Results are well written, but PCA didn't write well. Extend the results of PCA from figure 3.

I described the results of PCA as below;

We further analyzed the expression of these genes using PCA so that the top three principal components and the resulting discriminating exosomal RNA variables dis-played on the hierarchical clustering heatmaps represented 80–100% of the variance in each dataset. The main contributors to differences between patients with liver, lung and multiple metastasis were demonstrated by the PCA (Figure 3), in which the first 2 compo-nents together accounted for ~75% of the data variation. Metastatic sites were clearly cate-gorized although PC1 and PC2 explained 17% and 22%, respectively.

How do your findings defend the therapy resistance? Need more explanation and can propose a schematic molecular mechanism.

Honestly, it is difficult to say that CXCK10 is the one of strong biomarkers that explains treatment resistance.

I tried to validate of the meaning of the CXCL10 using ELISA. Unfortunately, the difference between the two time points was not significant, and the CXCL10 concentration showed a tendency to slightly increase when relapsed, but it was not statistically significant. (see the below graph). I thought that the paired plasma samples were not enough to test again with ELISA. Considering the dual properties of CXCL10, I think that additional studies considering the complex interactions and contexts of multiple factors rather than single factors are needed. (graph was included in the uploaded file) 

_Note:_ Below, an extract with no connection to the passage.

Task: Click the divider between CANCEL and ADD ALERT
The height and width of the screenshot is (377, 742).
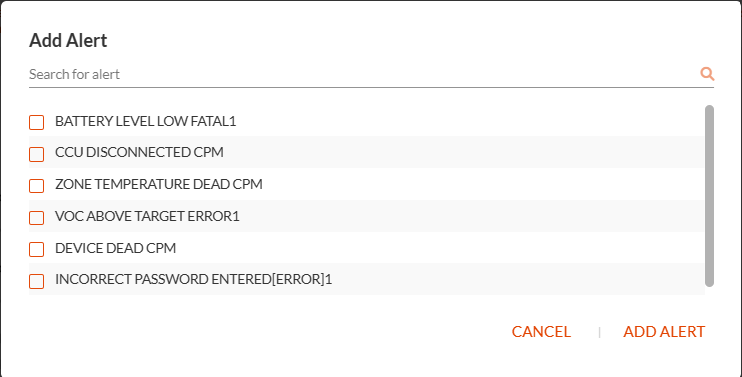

What was the control for comparing the gene expression?

As previously answered, I thought that it was better to compare before and after treatment in the same patient than to compare the normal exosomal RNA expression values. That’s the reason why the DEGs (Differentially Expressed Genes) method was adopted.

Author Response File: Author Response.docx

Round 2

Reviewer 1 Report

This manuscript can be published in the current form.

Reviewer 2 Report

It seems the authors made substantial corrections.